Di Kedai kopi di Banda Aceh, Anda bukan hanya bertemu dengan mahasiswa dan wiraswasta, pun mermacam rupa orang dengan beragam profesinya seperti gubernur, bupati, wali kota, anggota DPRD, pengusaha, kontraktor, guru, ulama, sampai pengangguran. Termasuk tamu dari luar Aceh yang sedang beriwisata dan lainnya.

Keberadaan kedai kopi tak dipungkiri menjadi magnit tersendiri bagi orang luar Aceh.
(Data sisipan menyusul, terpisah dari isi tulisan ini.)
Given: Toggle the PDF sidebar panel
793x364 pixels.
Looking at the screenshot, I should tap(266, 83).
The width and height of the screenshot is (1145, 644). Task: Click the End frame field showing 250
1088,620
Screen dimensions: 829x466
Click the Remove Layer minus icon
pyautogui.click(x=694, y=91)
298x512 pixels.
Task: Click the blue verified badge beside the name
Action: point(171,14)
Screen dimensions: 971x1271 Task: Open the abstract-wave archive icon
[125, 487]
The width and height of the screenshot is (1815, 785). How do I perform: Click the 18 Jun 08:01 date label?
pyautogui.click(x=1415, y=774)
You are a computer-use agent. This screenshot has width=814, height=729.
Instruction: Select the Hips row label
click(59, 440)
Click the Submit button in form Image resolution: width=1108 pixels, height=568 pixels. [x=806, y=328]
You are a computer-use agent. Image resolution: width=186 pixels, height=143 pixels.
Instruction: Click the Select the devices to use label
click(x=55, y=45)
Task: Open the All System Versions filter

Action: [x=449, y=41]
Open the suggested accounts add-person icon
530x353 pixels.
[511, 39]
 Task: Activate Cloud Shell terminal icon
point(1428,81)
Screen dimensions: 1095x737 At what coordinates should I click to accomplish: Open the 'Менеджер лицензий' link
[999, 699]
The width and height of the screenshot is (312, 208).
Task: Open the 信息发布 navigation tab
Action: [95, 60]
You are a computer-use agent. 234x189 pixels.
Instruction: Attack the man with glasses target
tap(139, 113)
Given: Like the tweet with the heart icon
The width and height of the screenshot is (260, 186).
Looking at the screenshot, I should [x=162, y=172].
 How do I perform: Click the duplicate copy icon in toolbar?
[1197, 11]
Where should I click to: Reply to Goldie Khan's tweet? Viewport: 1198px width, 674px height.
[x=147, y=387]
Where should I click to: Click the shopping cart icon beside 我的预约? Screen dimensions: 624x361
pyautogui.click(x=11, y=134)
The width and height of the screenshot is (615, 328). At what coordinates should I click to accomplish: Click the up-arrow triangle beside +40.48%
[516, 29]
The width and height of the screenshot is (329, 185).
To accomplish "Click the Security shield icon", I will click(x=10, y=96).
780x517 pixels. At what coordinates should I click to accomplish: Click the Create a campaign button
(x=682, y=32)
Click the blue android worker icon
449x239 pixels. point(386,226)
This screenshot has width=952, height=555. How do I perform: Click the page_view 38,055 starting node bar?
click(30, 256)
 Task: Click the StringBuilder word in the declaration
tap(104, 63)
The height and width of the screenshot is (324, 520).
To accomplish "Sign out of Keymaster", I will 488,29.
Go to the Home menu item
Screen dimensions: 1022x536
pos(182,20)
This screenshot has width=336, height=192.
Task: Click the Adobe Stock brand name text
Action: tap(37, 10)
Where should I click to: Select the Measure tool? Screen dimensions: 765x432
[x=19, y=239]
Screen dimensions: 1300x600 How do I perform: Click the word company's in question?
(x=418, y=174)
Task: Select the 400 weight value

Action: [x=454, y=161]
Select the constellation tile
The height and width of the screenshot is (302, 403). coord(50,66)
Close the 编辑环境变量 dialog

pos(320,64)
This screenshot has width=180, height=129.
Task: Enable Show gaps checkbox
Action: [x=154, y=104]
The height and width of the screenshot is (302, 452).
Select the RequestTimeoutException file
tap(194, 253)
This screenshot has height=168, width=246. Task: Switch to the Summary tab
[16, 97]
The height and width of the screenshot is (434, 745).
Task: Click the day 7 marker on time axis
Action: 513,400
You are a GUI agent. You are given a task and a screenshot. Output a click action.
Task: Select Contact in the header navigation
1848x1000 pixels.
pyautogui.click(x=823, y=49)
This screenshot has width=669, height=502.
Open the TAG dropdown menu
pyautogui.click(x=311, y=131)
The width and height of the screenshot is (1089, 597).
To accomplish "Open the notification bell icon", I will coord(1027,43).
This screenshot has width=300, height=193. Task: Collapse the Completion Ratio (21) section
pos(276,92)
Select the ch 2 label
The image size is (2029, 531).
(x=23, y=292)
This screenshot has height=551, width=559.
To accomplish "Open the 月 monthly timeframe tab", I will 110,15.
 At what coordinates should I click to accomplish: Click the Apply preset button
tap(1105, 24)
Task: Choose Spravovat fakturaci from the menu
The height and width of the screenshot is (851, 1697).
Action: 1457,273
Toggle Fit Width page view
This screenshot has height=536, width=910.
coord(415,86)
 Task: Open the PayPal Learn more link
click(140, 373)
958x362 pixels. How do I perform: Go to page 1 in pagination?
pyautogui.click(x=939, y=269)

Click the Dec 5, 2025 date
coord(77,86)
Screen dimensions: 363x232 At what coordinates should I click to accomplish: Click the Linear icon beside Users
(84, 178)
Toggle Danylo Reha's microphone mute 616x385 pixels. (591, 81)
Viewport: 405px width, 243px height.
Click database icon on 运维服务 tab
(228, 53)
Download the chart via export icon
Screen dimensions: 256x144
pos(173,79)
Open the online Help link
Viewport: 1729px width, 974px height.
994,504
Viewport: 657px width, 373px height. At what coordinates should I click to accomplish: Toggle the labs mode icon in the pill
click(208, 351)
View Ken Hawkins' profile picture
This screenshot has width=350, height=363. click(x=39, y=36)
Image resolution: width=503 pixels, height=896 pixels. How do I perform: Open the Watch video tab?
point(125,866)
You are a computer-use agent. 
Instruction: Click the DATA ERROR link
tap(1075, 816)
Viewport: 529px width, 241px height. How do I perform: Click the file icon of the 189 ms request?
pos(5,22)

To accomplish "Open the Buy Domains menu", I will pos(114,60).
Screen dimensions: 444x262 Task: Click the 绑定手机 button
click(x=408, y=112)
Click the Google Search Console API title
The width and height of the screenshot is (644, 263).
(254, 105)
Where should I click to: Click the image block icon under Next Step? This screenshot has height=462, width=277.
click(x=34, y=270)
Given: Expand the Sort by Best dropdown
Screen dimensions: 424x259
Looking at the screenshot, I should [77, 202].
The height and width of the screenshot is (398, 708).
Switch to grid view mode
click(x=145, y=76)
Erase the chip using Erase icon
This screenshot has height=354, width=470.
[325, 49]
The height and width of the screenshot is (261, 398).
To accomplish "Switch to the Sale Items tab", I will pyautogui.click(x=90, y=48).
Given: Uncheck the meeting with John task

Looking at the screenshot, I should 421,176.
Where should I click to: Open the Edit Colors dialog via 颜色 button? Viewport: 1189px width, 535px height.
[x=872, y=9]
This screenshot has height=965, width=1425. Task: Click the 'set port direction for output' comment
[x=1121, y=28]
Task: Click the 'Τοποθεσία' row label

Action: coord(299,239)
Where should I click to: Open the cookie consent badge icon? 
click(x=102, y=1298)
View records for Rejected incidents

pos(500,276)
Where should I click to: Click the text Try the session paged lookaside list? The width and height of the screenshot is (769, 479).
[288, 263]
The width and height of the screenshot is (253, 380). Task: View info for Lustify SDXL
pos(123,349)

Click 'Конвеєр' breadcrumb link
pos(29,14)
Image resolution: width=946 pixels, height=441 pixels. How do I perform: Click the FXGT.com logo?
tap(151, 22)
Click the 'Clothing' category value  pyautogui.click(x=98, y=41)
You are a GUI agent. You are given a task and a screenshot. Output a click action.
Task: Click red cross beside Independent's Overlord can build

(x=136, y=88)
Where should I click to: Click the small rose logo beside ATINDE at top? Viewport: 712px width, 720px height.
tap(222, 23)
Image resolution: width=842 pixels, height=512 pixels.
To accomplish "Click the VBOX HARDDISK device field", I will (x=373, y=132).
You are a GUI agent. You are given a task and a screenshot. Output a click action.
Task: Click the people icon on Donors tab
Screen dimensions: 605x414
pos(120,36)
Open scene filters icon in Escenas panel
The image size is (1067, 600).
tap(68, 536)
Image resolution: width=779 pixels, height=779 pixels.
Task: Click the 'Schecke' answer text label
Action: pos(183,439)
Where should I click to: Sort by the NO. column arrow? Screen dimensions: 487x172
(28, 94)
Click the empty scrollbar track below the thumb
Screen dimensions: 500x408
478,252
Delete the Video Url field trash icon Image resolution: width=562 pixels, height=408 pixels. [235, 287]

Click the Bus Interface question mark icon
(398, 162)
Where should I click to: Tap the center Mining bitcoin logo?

Buktinya banyak wisatawan yang datang ke Serambi Mekkah ini bukan semata ingin melihat Masjid Raya Baiturrahman nan cantik dan mengunjungi obyek-obyek pascatsunami-nya seperti museum tsunami, kuburan massal korban tsunami, Kapal PLTD Apung, dan Perahu di atas Rumah, pun mendatangi kedai kopi untuk menikmati racikan kopi Robusta maupun Arabica dari Gayo.

Kondisi itu pun dilirik oleh Disbudpar Kota Banda Aceh dengan menggelar Festival Kopi Aceh atau Aceh Coffee Festival 2011 baru-baru ini 25 - 27 Nopember 2011. Festival ini rencananya bakal digelar tiap tahun untuk memperkenalkan Kopi Aceh ke dunia.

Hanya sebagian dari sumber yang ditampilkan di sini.